Ville moyenne de 42 505 habitants dans le Tarn, Castres conjugue fonctions résidentielles et activités économiques sur place. Le revenu médian y est un peu en retrait par rapport à la moyenne nationale, avec un taux de pauvreté élevé (21,0 %).
Une majorité d'actifs (73,2 %) travaille sur place, les autres rejoignant principalement Labruguière et Mazamet. Parmi les principaux employeurs figurent HOPITAL DU PAYS D'AUTAN et MAIRIE. Le marché du travail reste tendu (15,2 % de chômage).

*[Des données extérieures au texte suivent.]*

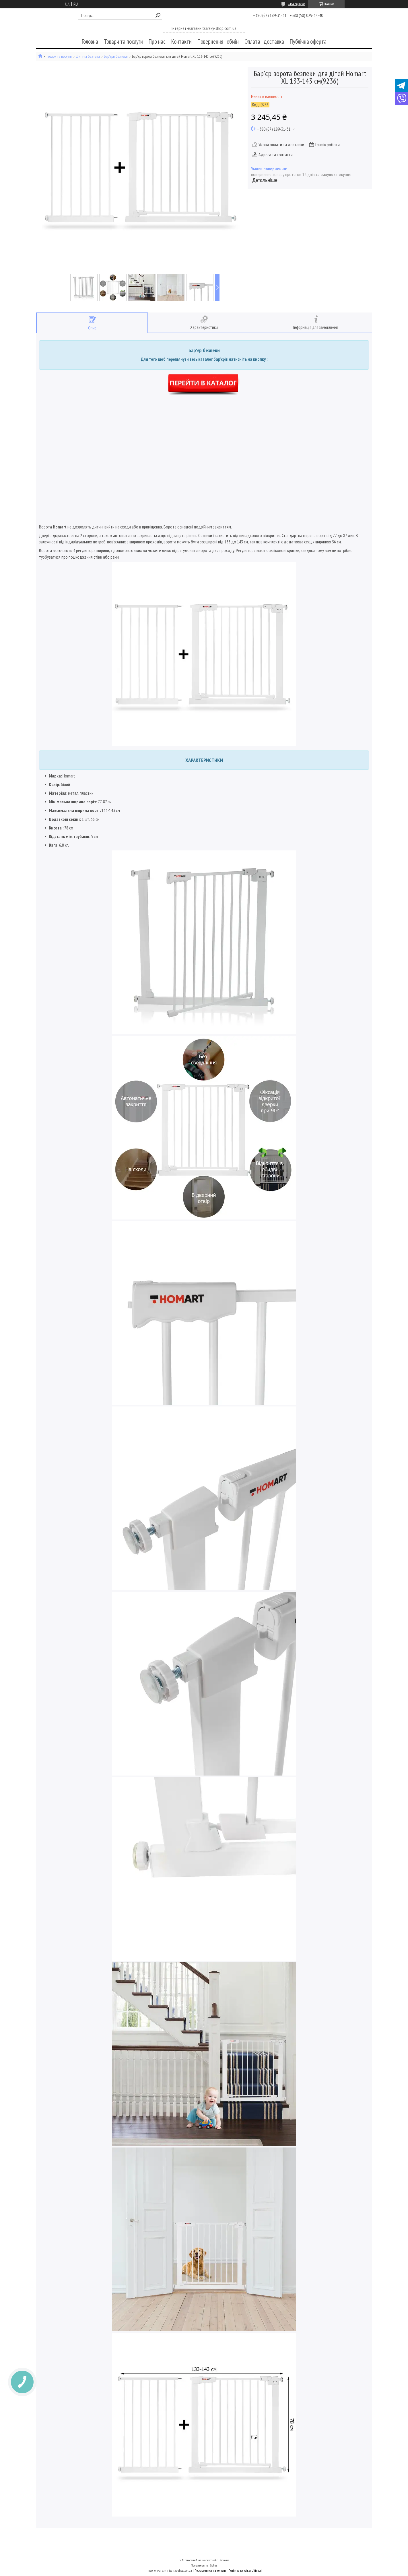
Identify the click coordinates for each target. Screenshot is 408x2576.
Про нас (157, 41)
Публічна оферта (308, 41)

La commune est éligible à la politique de la ville (QPV), ainsi qu'à un autre dispositif d'aide territoriale. Elle bénéficie du programme national Action Cœur de Ville. 2 projets ont été subventionnés par l'État pour 340 556 € d'aides d'investissement. 3 tiers-lieux complètent l'offre d'accueil économique locale.
Le revenu médian de Castres (20 940 €) s'inscrit en retrait par rapport à la moyenne française. La médiane dans le Tarn, 21 650 €, est voisine du niveau communal. Les 10 % de ménages les plus modestes perçoivent moins de 10 980 € quand les 10 % les plus aisés dépassent 37 120 €, soit un rapport interdécile importante de 3,4.
Sur 17 947 actifs, le taux de chômage atteint 15,2 %, signe d'un marché du travail fortement sous tension. Les actifs se répartissent principalement dans la catégorie des employés (33,1 %).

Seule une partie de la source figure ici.